**Text shown**.
☆ ☆ ☆
Before running any queries, I've set vectors.hnsw_ef_search=100 globally.

1. Correct results, but no index usage

This query does a brute force search. However, the results are useful because they serve as a ground truth for checking future results for other queries. In my case, I got 96 results (but this will vary because the embeddings are randomised)

WITH distances AS (
    SELECT
        segment.*,
        embedding <=> :embedding AS distance
    FROM
        segment
    INNER JOIN
        asset ON segment.asset_id = asset.id
    WHERE
        segment.category = 'visual'
        AND asset.collection_id = :collection_id
    ORDER BY
        distance
)
SELECT distances.id, distances.distance, distances.category
FROM distances
WHERE distance < 0.99
;

2. Adding LIMIT to use index, but incorrect results

As suggested in the thread here, I added a LIMIT under the ORDER BY clause to activate the index.

Here's the query with the LIMIT added:

WITH distances AS (
    SELECT
        segment.*,
        embedding <=> :embedding AS distance
    FROM
        segment
    INNER JOIN
        asset ON segment.asset_id = asset.id
    WHERE
        segment.category = 'visual'
        AND asset.collection_id = :collection_id
    ORDER BY
        distance
    LIMIT
        100
)
SELECT distances.id, distances.distance, distances.category
FROM distances
WHERE distance < 0.99
;

This does activate the index, but now only returns 1 row as opposed to 96 earlier. I suspect this is because the query is formulated incorrectly; in its current formulation, we must be doing post filtering (I am assuming that the vbase implementation is correct and not the root cause of the issue here)

I tried another approach, adding LIMIT to the bottom of the query:

WITH distances AS (
    SELECT
        segment.*,
        embedding <=> :embedding AS distance
    FROM
        segment
    INNER JOIN
        asset ON segment.asset_id = asset.id
    WHERE
        segment.category = 'visual'
        AND asset.collection_id = :collection_id
    ORDER BY
        distance
)
SELECT distances.id, distances.distance, distances.category
FROM distances
WHERE distance < 0.99
LIMIT 100
;

and while this uses the index, the query runs a lot slower, and still produces incorrect results.
☆ ☆ ☆
**Information provided**.
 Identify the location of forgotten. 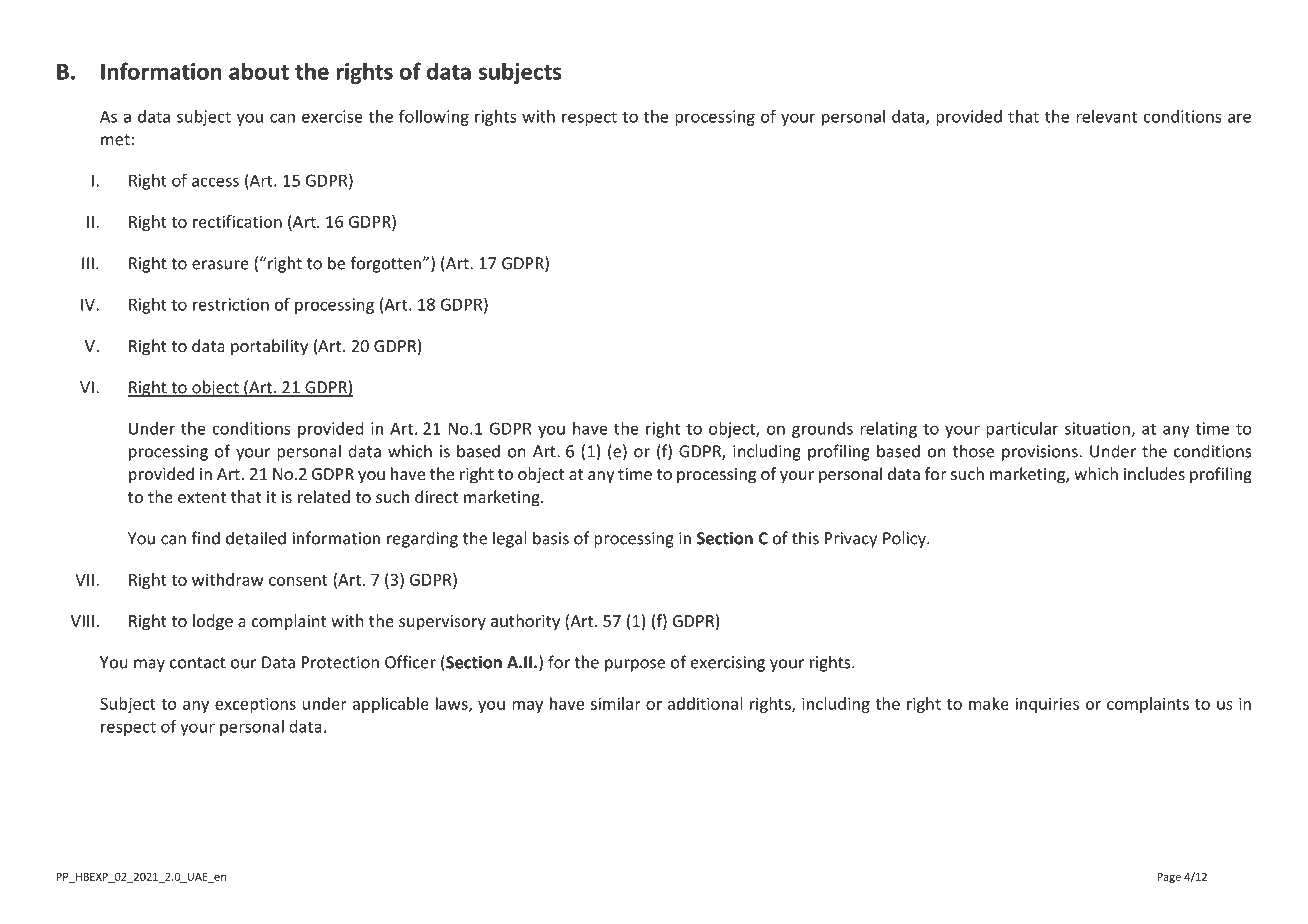
(385, 264).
☆ ☆ ☆
**Instruction A**.
In the text on vector search queries, please rewrite the paragraph beginning "This does activate the index" as a short bulleted list that keeps its main facts.
**Instruction B**.
Write the next part of the text on vector search queries, continuing from its final sentence.

**Exercise answer A**.
- The index is now used, but the query returns only 1 row instead of the earlier 96.
- The likely cause is a wrongly formulated query that results in post filtering.
- The vbase implementation is assumed to be correct and not the root cause.

**Exercise answer B**.
I'd love some guidance on how to formulate the SQL above correctly to use the index and get correct results.

mertalev commented 2 weeks ago

You can get it to use the index and still do pre-filtering with a query like this:

SELECT
    segment.*,
    embedding <=> :embedding AS distance
FROM
    segment
INNER JOIN
    asset ON segment.asset_id = asset.id
WHERE
    distance < 0.99
    AND segment.category = 'visual'
    AND asset.collection_id = :collection_id
ORDER BY
    embedding <=> :embedding
LIMIT 100

This will still be slower than the post-filtering approach because it needs to evaluate the cosine distance for (potentially many) assets in the WHERE condition, but the recall should be correct.

I used embedding <=> :embedding instead of distance for ordering because I remember this being necessary for the index to get used. If the query plan is the same with distance, feel free to use that instead.

VoVAllen commented 2 weeks ago

The last SQL should be the right one. Does it still return only one result? Or multiple results but to be slow? And vector index is an approximate index which means the results might not be the exact same as the exact one (without using the index).'

For your cases, if you don't have too many categories, you can put category_id and vector in one table and create partial index on each category. This will accelerate the filter condition.

VoVAllen commented 2 weeks ago

Unfortunately it's hard to co-optimize the vector search and filter condition together. We have some internal experiments and only a very limited cases can have improvments.

rsomani95 commented 2 weeks ago

@mertalev Have you had success running that exact query? When I tried running it, I get this error saying "distance" is not defined:

ERROR:  column "distance" does not exist
LINE 10:     distance < 0.99

I also tried another variant of what you suggested but ran into the same error:

WITH distances AS (
    SELECT
        segment.*,
        embedding <=> :embedding
            AS distance
    FROM
        segment
    INNER JOIN
        asset ON segment.asset_id = asset.id
    WHERE
        distance < 0.99
        AND segment.category = 'visual'
        AND asset.collection_id = :collection_id
    ORDER BY
        embedding <=> :embedding
)
SELECT distances.id, distances.distance, distances.category
FROM distances
LIMIT 100
;
rsomani95 commented 2 weeks ago

@VoVAllen the last SQL I'd shared in the opening comment does give correct number of results, and yes I'm keeping in mind that the index gives approx matches so the results won't necessarily be identical to brute force. It takes ~16.2s to run

Here's the query plan visualised:

CleanShot 2024-06-14 at 11 28 54@2x

PS: You can click on "Raw" to see the exact query planner output and "Query" for the query that generated it. https://explain.dalibo.com/plan/345ga89gc5edefae

Unfortunately it's hard to co-optimize the vector search and filter condition together. We have some internal experiments and only a very limited cases can have improvments.

I see. I'm slightly confused by this, because I was under the impression that this was one of the promises of the VBASE algorithm? Are there ways you would adjust what my query is trying to achieve to leverage the indexes and vbase correctly that I'm missing out on?

rsomani95 commented 2 weeks ago

Just a thought: are compound indexes with a vector + non-vector column supported? If so, perhaps that could help?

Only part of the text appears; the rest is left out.